7 Hal yang Bikin Hidupmu Waras, di Tengah Tuntutan Kerja dan Menikah

Revisi proposal saya tunggu di meja sebelum makan siang!

Kamu kapan mau ngasih cucu buat mama papa?

Advertisement

Lain usia lain lagi tuntutan hidup yang dihadapi. Kalau usiamu baru menginjak belasan, urusan sekolah dan cinta-cintaan pasti menjadi penguji kesabaran terbesar. Sementara memasuki kepala dua puluhan hingga awal tiga puluhan. Tuntutan pekerjaan dan deadline menikah pasti jadi dua hal yang bikin kepalamu hampir pecah. Usia yang harusnya jadi masa produktif pun sedikit terganggu. Kamu terbebani untuk menjalani hari-hari ke depannya.

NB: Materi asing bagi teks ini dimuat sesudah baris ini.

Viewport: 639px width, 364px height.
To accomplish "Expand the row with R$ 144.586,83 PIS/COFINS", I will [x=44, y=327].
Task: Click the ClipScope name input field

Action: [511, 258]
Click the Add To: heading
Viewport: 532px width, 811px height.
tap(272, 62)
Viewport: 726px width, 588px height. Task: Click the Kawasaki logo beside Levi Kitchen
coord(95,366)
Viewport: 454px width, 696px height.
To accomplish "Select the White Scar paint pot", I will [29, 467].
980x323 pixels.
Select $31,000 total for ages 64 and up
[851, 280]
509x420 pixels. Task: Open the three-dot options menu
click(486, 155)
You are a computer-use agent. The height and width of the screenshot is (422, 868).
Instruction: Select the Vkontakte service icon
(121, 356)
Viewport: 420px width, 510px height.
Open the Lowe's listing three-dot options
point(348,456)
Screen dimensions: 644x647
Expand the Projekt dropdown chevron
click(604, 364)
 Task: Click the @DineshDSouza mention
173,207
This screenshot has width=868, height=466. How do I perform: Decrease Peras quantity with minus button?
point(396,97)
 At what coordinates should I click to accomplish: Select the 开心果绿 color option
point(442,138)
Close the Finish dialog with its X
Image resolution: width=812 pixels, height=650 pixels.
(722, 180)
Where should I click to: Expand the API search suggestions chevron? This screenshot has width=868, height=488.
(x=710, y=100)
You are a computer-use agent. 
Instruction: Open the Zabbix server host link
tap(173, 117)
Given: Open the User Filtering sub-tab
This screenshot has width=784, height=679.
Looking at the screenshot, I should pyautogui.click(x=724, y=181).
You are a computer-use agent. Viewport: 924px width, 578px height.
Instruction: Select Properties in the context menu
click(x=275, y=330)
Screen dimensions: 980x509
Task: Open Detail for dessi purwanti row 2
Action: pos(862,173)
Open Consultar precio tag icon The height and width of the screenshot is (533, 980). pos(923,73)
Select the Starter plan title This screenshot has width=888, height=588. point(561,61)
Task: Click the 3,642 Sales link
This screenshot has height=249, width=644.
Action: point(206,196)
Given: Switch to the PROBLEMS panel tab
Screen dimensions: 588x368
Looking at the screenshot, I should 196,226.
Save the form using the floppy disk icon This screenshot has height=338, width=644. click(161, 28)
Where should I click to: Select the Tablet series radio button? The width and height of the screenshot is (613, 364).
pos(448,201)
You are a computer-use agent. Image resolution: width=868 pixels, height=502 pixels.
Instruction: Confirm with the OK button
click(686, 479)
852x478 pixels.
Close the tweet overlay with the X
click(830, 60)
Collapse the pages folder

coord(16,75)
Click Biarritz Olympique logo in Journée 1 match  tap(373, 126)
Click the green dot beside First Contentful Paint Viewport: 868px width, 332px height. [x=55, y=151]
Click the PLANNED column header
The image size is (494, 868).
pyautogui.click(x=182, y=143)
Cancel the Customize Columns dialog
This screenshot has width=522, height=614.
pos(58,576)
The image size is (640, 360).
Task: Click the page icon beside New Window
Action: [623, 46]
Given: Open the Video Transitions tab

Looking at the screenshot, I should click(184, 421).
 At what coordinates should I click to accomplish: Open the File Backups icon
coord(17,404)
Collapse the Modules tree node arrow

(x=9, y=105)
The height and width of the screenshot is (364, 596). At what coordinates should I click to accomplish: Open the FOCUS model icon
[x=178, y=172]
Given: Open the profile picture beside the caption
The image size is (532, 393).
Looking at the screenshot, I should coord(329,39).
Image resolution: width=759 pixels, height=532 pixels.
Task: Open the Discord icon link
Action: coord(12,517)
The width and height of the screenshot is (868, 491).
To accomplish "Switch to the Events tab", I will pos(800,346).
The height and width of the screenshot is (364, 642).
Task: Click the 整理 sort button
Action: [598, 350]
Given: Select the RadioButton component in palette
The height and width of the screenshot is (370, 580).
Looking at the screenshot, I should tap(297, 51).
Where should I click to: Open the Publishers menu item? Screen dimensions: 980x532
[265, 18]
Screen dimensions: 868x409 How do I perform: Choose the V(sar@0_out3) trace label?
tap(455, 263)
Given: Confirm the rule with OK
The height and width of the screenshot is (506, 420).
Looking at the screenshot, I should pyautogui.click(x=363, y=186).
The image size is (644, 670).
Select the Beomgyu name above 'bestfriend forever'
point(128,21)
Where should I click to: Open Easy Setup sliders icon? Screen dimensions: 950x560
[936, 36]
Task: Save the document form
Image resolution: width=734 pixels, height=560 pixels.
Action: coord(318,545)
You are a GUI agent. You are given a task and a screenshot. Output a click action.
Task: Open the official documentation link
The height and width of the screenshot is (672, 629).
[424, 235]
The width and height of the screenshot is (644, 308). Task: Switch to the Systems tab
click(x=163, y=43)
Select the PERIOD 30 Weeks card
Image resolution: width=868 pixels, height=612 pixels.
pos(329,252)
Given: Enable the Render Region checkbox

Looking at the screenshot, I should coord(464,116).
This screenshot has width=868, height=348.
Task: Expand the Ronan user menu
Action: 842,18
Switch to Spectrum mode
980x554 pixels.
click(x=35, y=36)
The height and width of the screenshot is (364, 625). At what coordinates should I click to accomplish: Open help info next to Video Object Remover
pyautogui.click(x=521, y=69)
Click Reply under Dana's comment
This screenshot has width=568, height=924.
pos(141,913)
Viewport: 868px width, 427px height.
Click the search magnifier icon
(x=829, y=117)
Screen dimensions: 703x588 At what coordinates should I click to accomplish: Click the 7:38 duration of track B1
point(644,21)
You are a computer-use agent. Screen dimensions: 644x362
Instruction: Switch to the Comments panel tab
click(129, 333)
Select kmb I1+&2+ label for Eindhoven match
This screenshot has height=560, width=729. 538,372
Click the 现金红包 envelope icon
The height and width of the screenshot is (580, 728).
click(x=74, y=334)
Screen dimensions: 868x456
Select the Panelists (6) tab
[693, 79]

Saat dua hal paling menyebalkan itu datang bersamaan, ingin rasanya kamu berlari sejenak dari kenyataan. Namun berlari dari kenyataan jelas bukan sebuah pilihan yang bijak. Mau tak mau kamu harus kamu jalani, karena memang hanya pilihan itu yang bisa kamu ambil saat ini. Buatmu yang terbebani dengan ‘revisi’, ‘kapan nikah?’ dan sederet tuntutan menjadi dewasa lainnya , masih ada hal-hal di bawah ini, yang bisa buat hidupmu sedikit lebih waras.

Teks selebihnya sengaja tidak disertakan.